The blue jewel that the Banshee uses to replace Iskander’s eye is the same one that Aillen discovered under Ymir’s throne.  As stated, the jewel is too precious to be sold, but Aillen and the Banshee have had dealings in the past.  Specifically, as Aillen’s treasure dwindled, he brought his two most precious treasures – the jewel and the harp – to her.  She purchased them, though not out of any desire for pecuniary gain; rather, as she understands the power of these objects, she decided they would be safest with her.  All the same, it is difficult for Aillen to see his most cherished former possessions in the hands of others, as he confesses to Finn.

The wizard Oonagh spies from her window is Marland, loyal only to the Little King.  He has far less interest in Jack and his strivings than the Giants realize; he will use a portion of his power to help the tailor, but his larger designs will unfold through the series.



What to look for in this chapter

The chapter begins with the Banshee’s remark that Finn ‘will grow in the valley – the soil is good down there.’  The valley to which she is referring is the Maudlin Vale, and the Stone Giant echoes this remark.  The Banshee is proposing that Finn will benefit from the honesty of the Valley’s inhabitants, and from being forced to consider the troubles of others, rather than just his own.

Wrisley’s tapping of his nose with his forefinger is familiar to Finn because this is a favorite gesture of his Uncle Finegas, whenever he is imparting a secret (usually to do with fishing).  Wrisley and Finegas are in fact good friends, the latter being a lapsed member of the Jobbers Guild.

The hooded man Thunderbore describes as giving instructions to Dunbar is Modred, son of the Little King.  It is through Jack’s friendship with Modred that the tailor has risen to the top of Artek’s ranks.  Modred is a pupil of the wizard Marland, and he normally concerns himself with his magic, leaving the management of men to Jack.  In this case, Finn’s capture is an essential quid pro quo for the Frost Giants to remain loyal to men and Modred is ensuring Dunbar does things properly.

Thunderbore refers to Treryn as Caerleon, which is a title of Arthur’s court (a larger compound, more of a village, than the modern conception of ‘Camelot’).  While Treryn is a major prize for the Little King, it is not his only seat of power.  Jack has renamed the castle Caerleon as both an affront to the Giants and an homage to Artek.

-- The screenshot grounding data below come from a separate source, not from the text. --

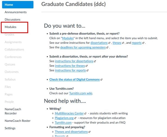Click external-link icon beside theses link
167x137 pixels.
(x=123, y=43)
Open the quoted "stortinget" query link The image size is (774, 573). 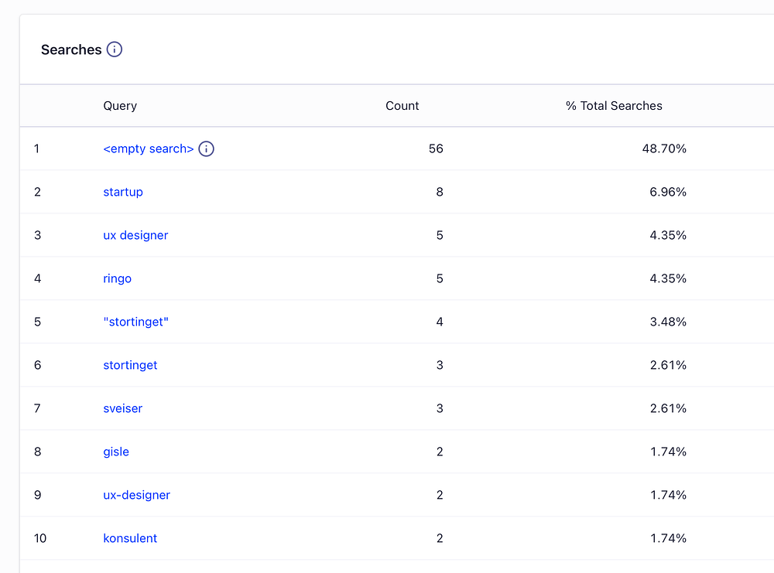(x=135, y=322)
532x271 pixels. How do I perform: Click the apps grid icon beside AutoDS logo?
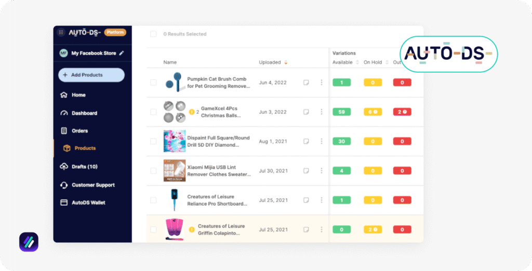(x=61, y=32)
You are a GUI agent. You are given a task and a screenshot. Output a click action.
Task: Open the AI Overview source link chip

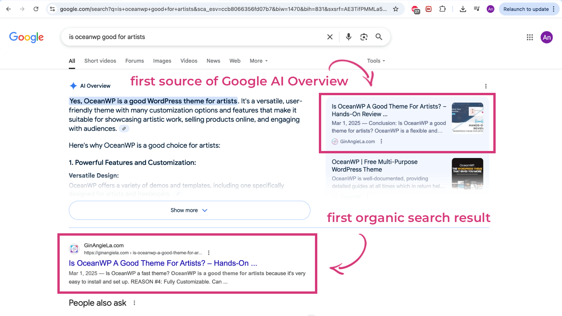pos(124,128)
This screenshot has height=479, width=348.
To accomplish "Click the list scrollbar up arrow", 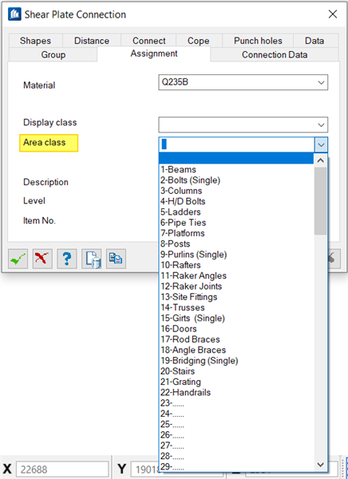I will (321, 160).
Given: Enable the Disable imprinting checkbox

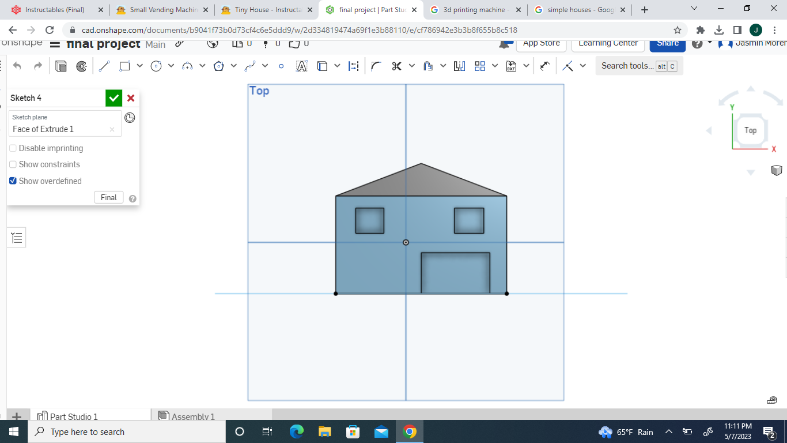Looking at the screenshot, I should [13, 148].
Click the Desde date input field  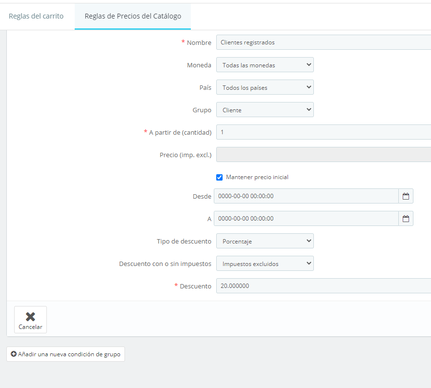pyautogui.click(x=306, y=196)
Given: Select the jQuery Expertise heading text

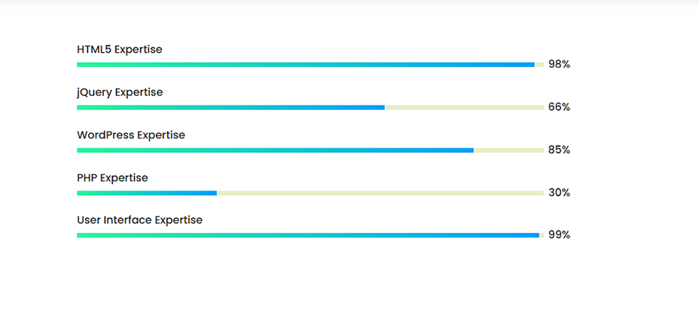Looking at the screenshot, I should pos(120,93).
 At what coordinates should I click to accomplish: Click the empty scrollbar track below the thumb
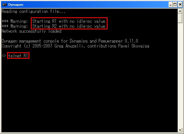pyautogui.click(x=180, y=75)
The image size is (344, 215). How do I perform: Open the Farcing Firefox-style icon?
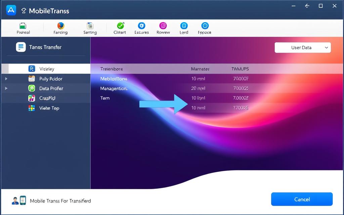coord(60,26)
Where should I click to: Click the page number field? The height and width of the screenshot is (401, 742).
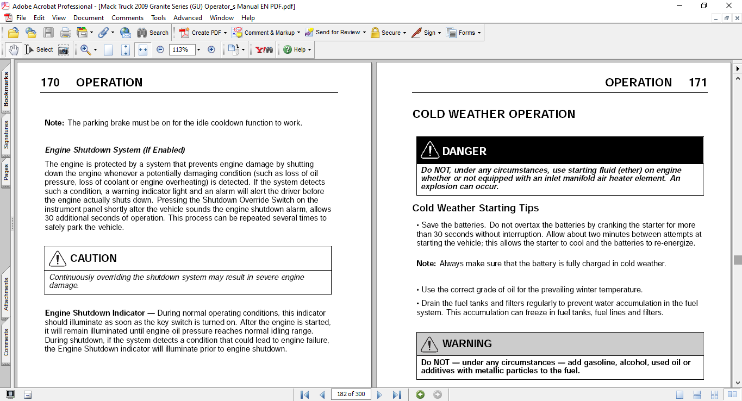pyautogui.click(x=351, y=394)
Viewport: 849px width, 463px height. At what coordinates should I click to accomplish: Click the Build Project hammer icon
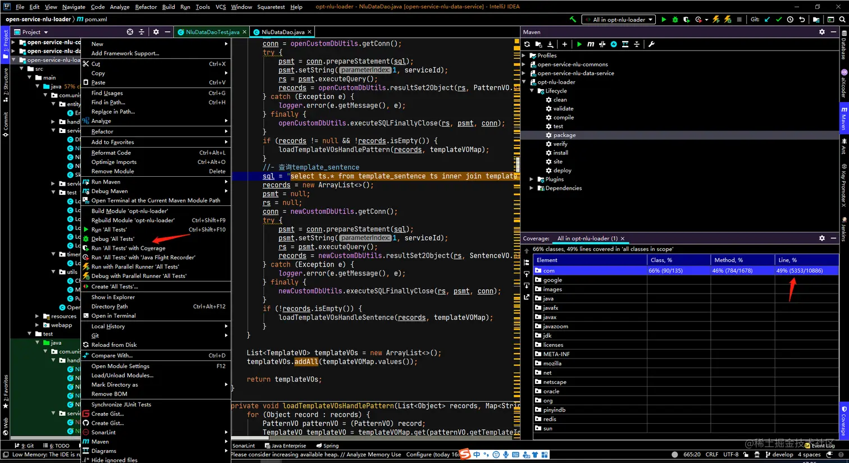pos(573,20)
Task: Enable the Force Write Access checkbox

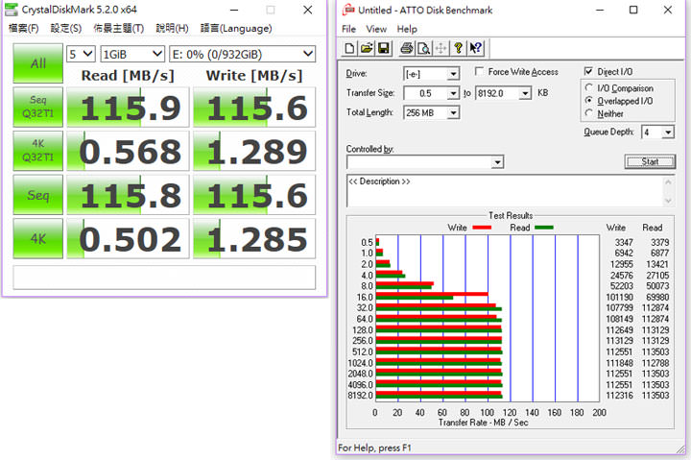Action: (480, 72)
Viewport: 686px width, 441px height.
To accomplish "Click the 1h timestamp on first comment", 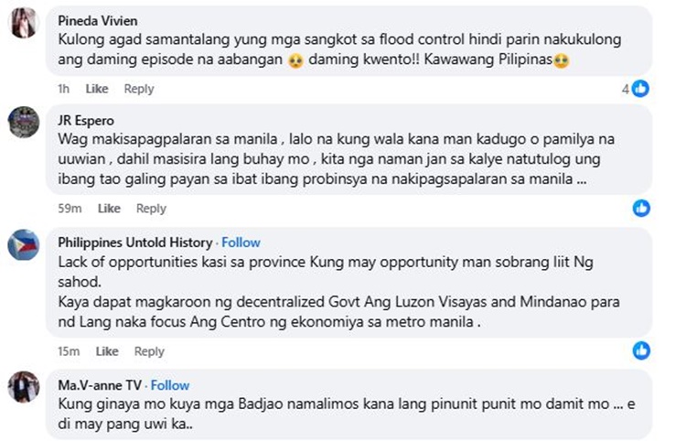I will coord(63,89).
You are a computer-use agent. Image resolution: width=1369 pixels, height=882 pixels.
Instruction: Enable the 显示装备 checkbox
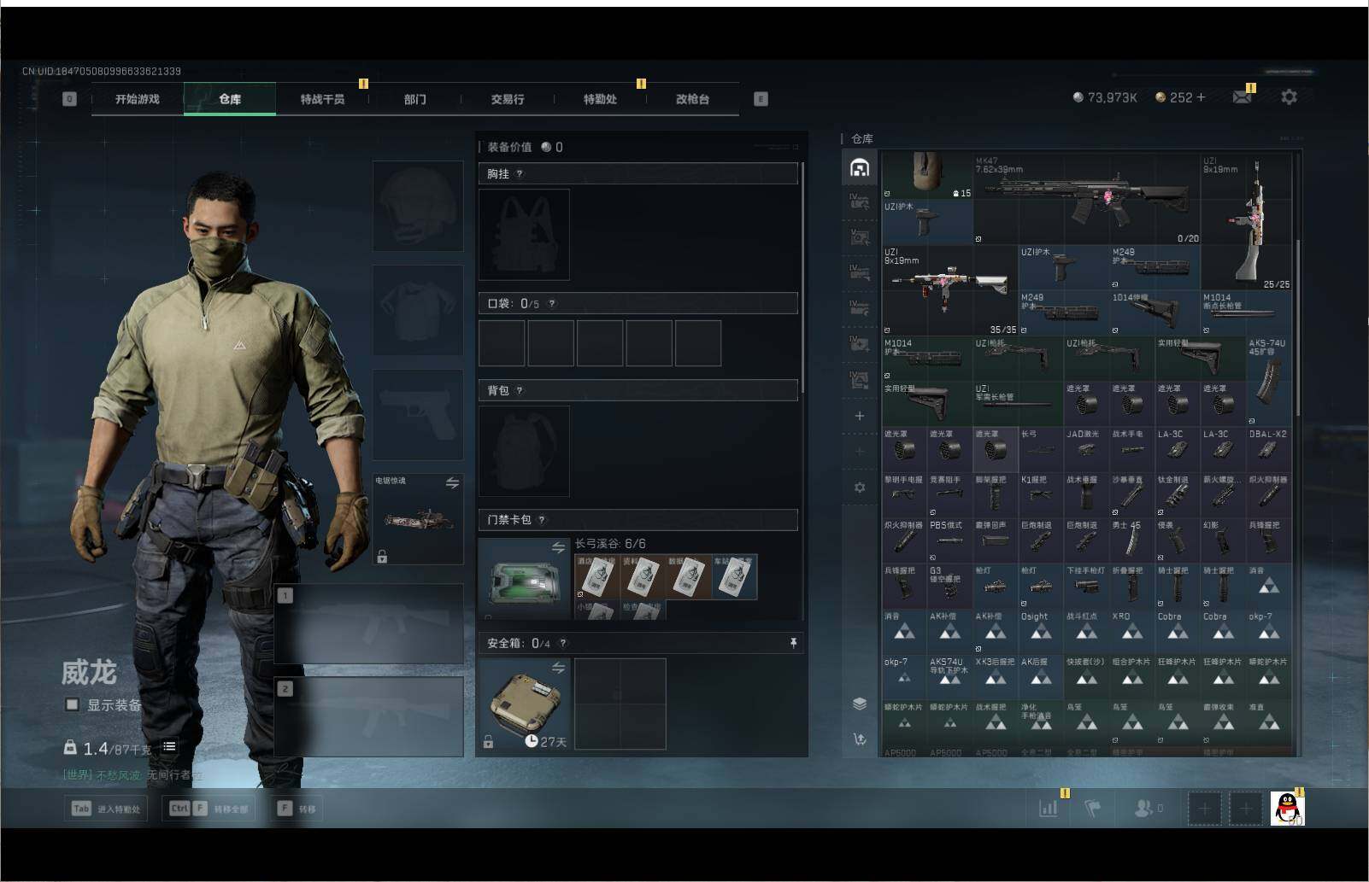point(73,704)
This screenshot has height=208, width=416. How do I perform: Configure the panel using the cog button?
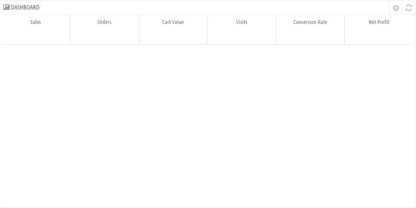point(395,8)
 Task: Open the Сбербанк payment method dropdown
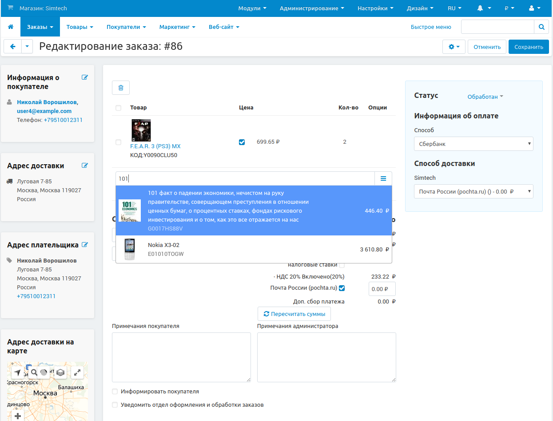click(x=473, y=144)
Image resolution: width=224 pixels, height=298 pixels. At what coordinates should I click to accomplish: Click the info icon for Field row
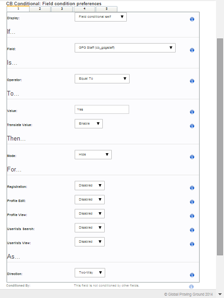(192, 50)
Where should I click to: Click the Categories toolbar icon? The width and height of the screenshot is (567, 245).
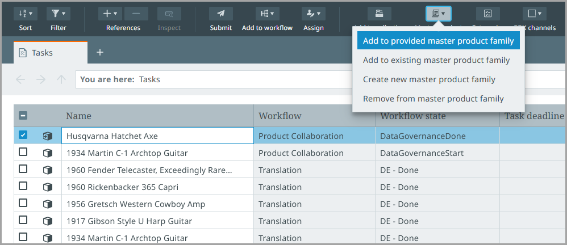pos(487,14)
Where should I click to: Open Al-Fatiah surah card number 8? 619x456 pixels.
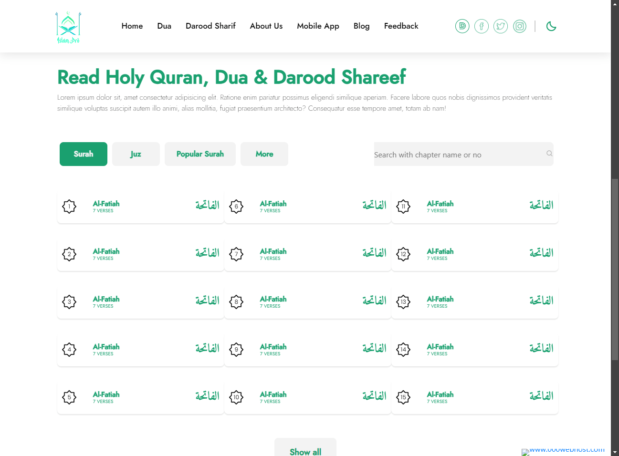coord(308,302)
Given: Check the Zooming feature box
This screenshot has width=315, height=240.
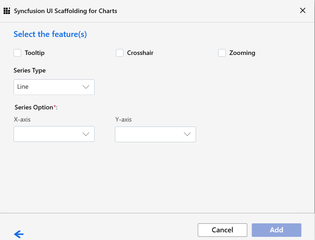Looking at the screenshot, I should pos(222,53).
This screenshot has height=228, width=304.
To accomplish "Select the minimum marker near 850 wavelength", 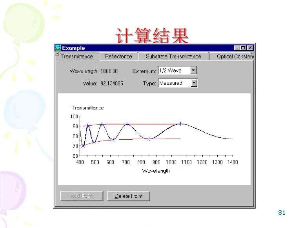I will pos(148,139).

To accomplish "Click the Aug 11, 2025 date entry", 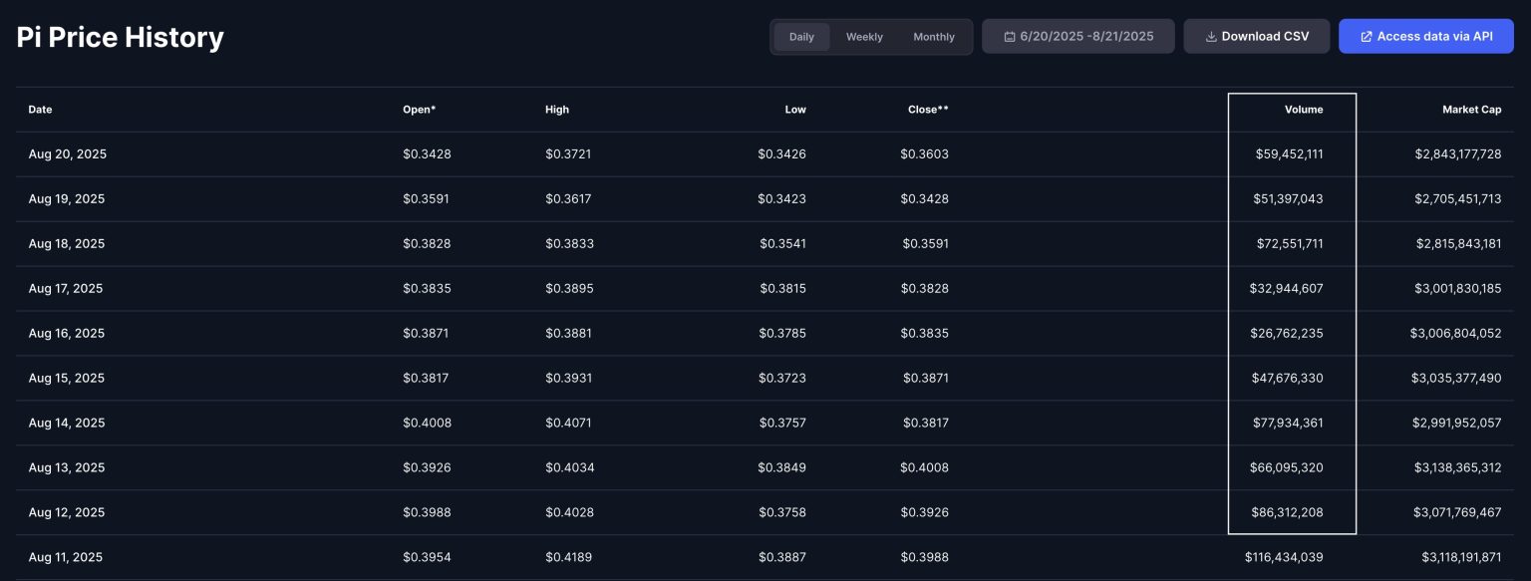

The Wyvern (blue dragon) speaks with sadness of the Domovor (red dragon), and mentions that if it were not for the latter, there might still be six dragons in the world, rather than just five.  The tale to which the Wyvern refers has to do with the building of Treryn, eons before.  Several attempts were made to construct the castle on its current spot but, each time, the foundations would not hold.  The Giants dug very deeply to discover the source of the problem and, to their surprise, they found two dragons – one red and one white – sleeping in a hidden cavern.  The dragons awoke and fought each other, and the red dragon devoured the white one.  This story is so old, it is almost forgotten, which explains why common parlance refers only to five dragons.

The prophecy of his death on Alba that the Wyvern describes should be noted in relation to the English legend of St. George slaying the dragon.  The blue dragon states, ‘the little one that does me in will spend forever as a hero.’  As the Wyvern suggests, he received this prophecy in a song from the Banshee, then had it explained to him in full by the Necromancer.  This is how he knows to take the companions to meet Durriken. 

To extrapolate further on the Banshee’s wisdom in these matters – she knew well that the Wyvern would not take the companions directly to Alba, having warned the dragon he would be killed there.  Furthermore, she understood that the Wyvern would think to take them to Durriken, as he had previously interpreted the dragon’s song for him (much to her brother’s consternation, the Banshee often sends travelers to his door for clarification).  The companions’ interaction with Durriken himself is mixed but he is crucial in helping them to rouse the Stone Giant, without whom, as the Banshee understands, the Domovor would devour them all in Thunder on the Plain.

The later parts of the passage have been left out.